Ripe stone fruit, wild herbs, and a deep, slightly smoky mineral tone. There’s weight here and nothing is sharp, everything is integrated. Long, contemplative, and a little hard to pin down in the best way.
From old vines of Riesling planted in the highest terraces of the Ungsberg, this compact, elegant Riesling is of such density and detail that it gives the impression it will reward drinkers for decades to come. Built on a backbone of pristine stone fruit and an intense, stony minerality, it is a wine of quiet brilliance and profound energy.
Jakob Tennstedt
Jakob Tennstedt has found perhaps the two wildest vineyards in the Mosel. Tucked into a steep, forested side valley near Traben-Trarbach, his vineyards don’t overlook the river—they face silence. Dense woods, wind, and isolation. It’s a place that feels untouched, and that sense of remove runs through everything he does.
Jakob farms just over a hectare of old Riesling vines, many between 50–100 years old, some still on their original roots. From the start, everything has been organic and biodynamic—not as a statement, just as a baseline. The vineyards feel more like gardens than anything else: wild grasses, flowers, insects, and a kind of quiet coexistence. Even the materials reflect that mindset—birch branches and natural wood replacing conventional posts, because they belong there.

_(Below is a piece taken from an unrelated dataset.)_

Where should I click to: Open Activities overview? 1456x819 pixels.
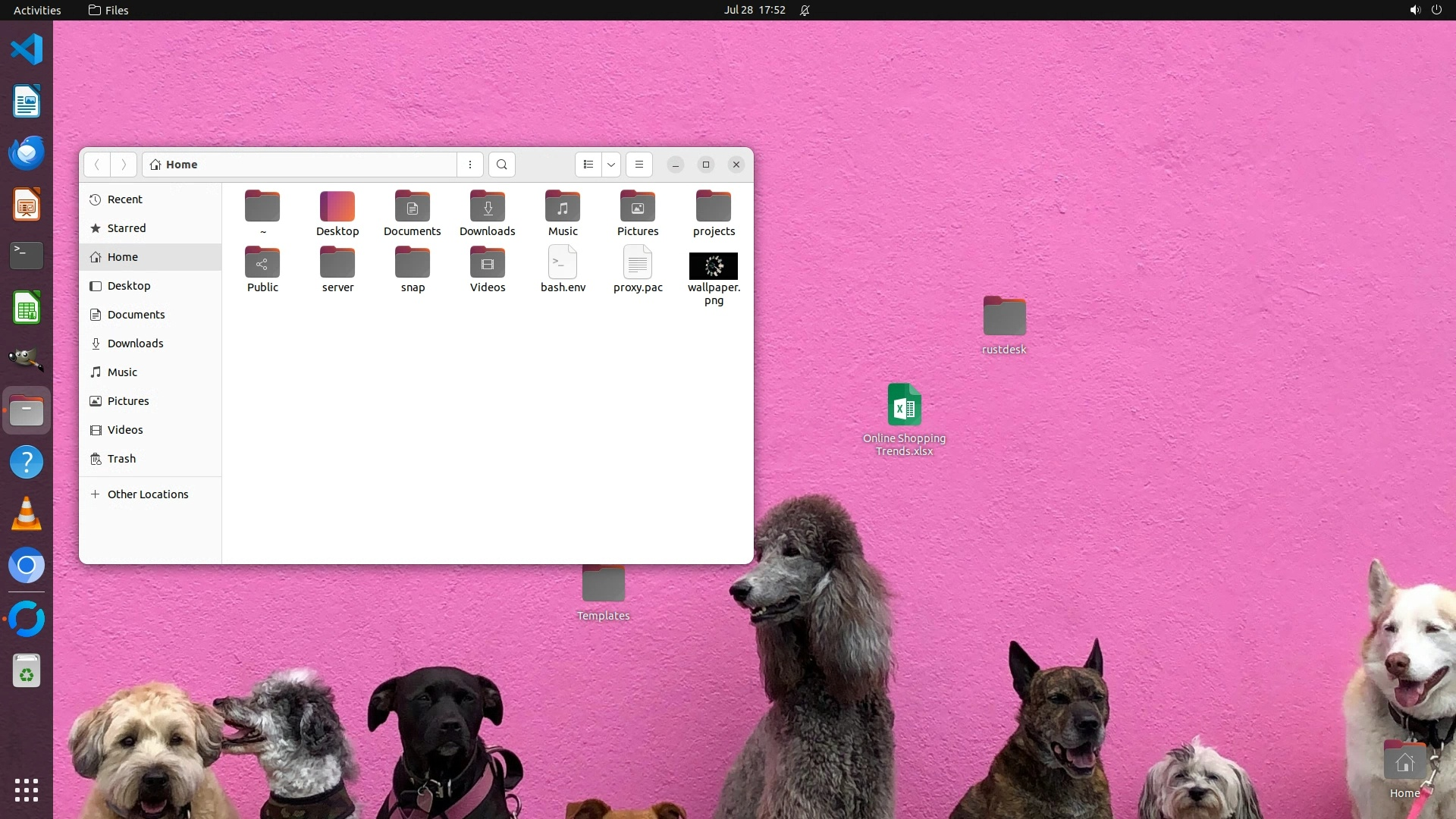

In the cellar, the approach is just as instinctive. No formulas, no lab work guiding decisions. Harvest is done by taste and feel. Healthy botrytis is welcomed. Fermentations unfold slowly in old fuders—sometimes over a year—before the wines continue to rest in barrel for as long as they need. Nothing is rushed. Nothing is corrected. No fining, no filtration, no sulfur.
What comes out the other side doesn’t fit neatly into Mosel expectations. These are dry Rieslings, but not sharp or linear in the usual sense. The textures are layered, the aromatics wide-ranging—sometimes veering into savory, oxidative, even slightly untamed territory. And yet, nothing feels out of place. There’s a calmness, a cohesion, a sense that everything is exactly where it should be.
Jakob isn’t chasing a style, or aligning with any movement. His work sits adjacent to the natural wine world, but separate from its trends. This is something more inward—personal, deliberate, and deeply felt.
Production is tiny. The wines are labeled simply, often named after birds or insects rather than places, a quiet workaround to the constraints of classification. But underneath it all, this is still classic Mosel at its core—old vines, steep slopes, Riesling—just seen through a different lens.